## Passage provided
+++

The netrc file exists, has a packages.vulnetix.com entry, and is broken. Usually permissions:

/home/you/.netrc permissions are too open; run chmod 600 /home/you/.netrc

Or a malformed stanza missing login or password. Note this is one of the few cases where an unusable source produces a hard error rather than a silent fall-through.

credentials file … references an unusable keyring secret: keyring entry "hmac-secret:…" not found

The credentials file says the secret is in the keychain, and it is not. Causes: the keychain was reset, the entry was deleted manually, you copied credentials.json between machines, or you are running under a different user than the one that stored it.

vulnetix auth logout
vulnetix auth login --store keyring

credentials file … is missing org_id

Hand-edited or truncated file. Do not repair it; re-run auth login.

no OS keychain backend detected on linux/amd64: …

There is no Secret Service on the D-Bus session bus. Normal for SSH sessions, containers, and CI runners.

The login still succeeds — the CLI warns and falls back to --store home. If you want the keychain, start a Secret Service provider (gnome-keyring-daemon --start) and ensure DBUS_SESSION_BUS_ADDRESS is set. If you are in CI, use environment variables instead; see Authentication in CI/CD.

GITHUB_TOKEN environment variable is required

Not a Vulnetix credential problem. vulnetix gha upload needs a GitHub token to list workflow artifacts. Pass GITHUB_TOKEN: ${{ github.token }} on the step.

+++

## Data for review
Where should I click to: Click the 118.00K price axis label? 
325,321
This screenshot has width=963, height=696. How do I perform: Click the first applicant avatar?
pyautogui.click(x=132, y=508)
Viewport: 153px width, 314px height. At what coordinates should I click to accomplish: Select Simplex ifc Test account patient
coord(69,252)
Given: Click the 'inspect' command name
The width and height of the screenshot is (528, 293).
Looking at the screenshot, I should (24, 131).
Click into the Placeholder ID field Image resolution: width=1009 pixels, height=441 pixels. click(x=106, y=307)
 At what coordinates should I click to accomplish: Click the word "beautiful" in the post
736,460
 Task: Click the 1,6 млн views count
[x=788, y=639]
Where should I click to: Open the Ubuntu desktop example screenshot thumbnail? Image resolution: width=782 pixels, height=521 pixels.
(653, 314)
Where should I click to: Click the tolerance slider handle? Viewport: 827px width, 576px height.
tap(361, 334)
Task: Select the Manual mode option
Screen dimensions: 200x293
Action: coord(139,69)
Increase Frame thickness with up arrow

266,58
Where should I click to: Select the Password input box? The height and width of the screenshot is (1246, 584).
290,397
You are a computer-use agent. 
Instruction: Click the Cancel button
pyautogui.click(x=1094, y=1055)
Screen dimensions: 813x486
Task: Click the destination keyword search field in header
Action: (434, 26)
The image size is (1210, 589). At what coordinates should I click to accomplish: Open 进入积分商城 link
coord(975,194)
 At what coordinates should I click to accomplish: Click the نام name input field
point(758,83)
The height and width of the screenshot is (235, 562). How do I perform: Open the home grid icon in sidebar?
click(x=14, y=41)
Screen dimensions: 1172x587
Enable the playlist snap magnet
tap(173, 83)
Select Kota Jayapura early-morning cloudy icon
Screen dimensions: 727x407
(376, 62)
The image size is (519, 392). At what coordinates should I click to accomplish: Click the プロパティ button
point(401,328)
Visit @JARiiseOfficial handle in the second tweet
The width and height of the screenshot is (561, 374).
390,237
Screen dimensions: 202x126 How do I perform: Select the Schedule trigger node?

+++

## Work task 1
In the Vulnetix credential troubleshooting text, take the part that opens with the words containing "vulnetix auth logout" and closes with "and CI runners.", and reproduce it with "SSH sessions" swapped for "remote shells".
## Work task 2
In the Vulnetix credential troubleshooting text, what should you do when the credentials file is missing org_id?
## Work task 3
Carry on the Vulnetix credential troubleshooting text from its last sentence.

## Expected answer 1
vulnetix auth logout
vulnetix auth login --store keyring

credentials file … is missing org_id

Hand-edited or truncated file. Do not repair it; re-run auth login.

no OS keychain backend detected on linux/amd64: …

There is no Secret Service on the D-Bus session bus. Normal for remote shells, containers, and CI runners.

## Expected answer 2
Re-run auth login instead of repairing the file.

## Expected answer 3
device flow timed out

The five-minute window elapsed with no browser authorization, on a non-TTY where retry cannot be prompted. Use --noninteractive with an ApiKey, or environment variables.


Symptoms Without Errors

“I logged in but the CLI still acts unauthenticated”

An environment variable outranks the credential you just wrote. VULNETIX_API_TOKEN beats everything; VULNETIX_API_KEY + VULNETIX_ORG_ID beat both file stores.

env | grep -E 'VULNETIX_|VVD_'

“I logged out but I am still authenticated”

auth logout clears the two credential files and their keychain entries. It does not clear environment variables, and it does not touch netrc.

vulnetix auth status              # look at the Source line
vulnetix package-firewall uninstall   # if the source is netrc

“It works locally but uses community access in CI”

The secret name is misspelled, or the platform did not inject it. Azure DevOps in particular does not pass secret variables into the task environment unless you map them explicitly with an env: block.

Fail loudly instead of degrading silently:

vulnetix auth status | grep -q 'environment' || {
  echo "expected an environment credential"; exit 1;
}

“My identity changed when I cd’d into a repo”

A project-scoped ./.vulnetix/credentials.json in that repository outranks your home credential. Check whether it was committed by someone else:

git log --oneline -- .vulnetix/credentials.json

If it was, that credential is compromised. See Rotation & Revocation.

“Uploads stopped working after I restored my home directory from backup”

Permissions drifted. netrc is rejected outright when group- or world-readable, and the CLI falls through to community access — which can read VDB but cannot upload.

chmod 600 ~/.netrc
chmod 600 ~/.vulnetix/credentials.json
chmod 700 ~/.vulnetix

“Keyring prompts every single run” (macOS)

The login keychain is locked, or the CLI binary changed and the keychain ACL no longer trusts it. Reinstalling or rebuilding vulnetix produces a new binary identity. Choose Always Allow at the prompt, or accept the prompt as intended behaviour on a locked keychain.


Diagnostic Checklist

# 1. What credential is active, and from where?
vulnetix auth status

# 2. Does it actually work?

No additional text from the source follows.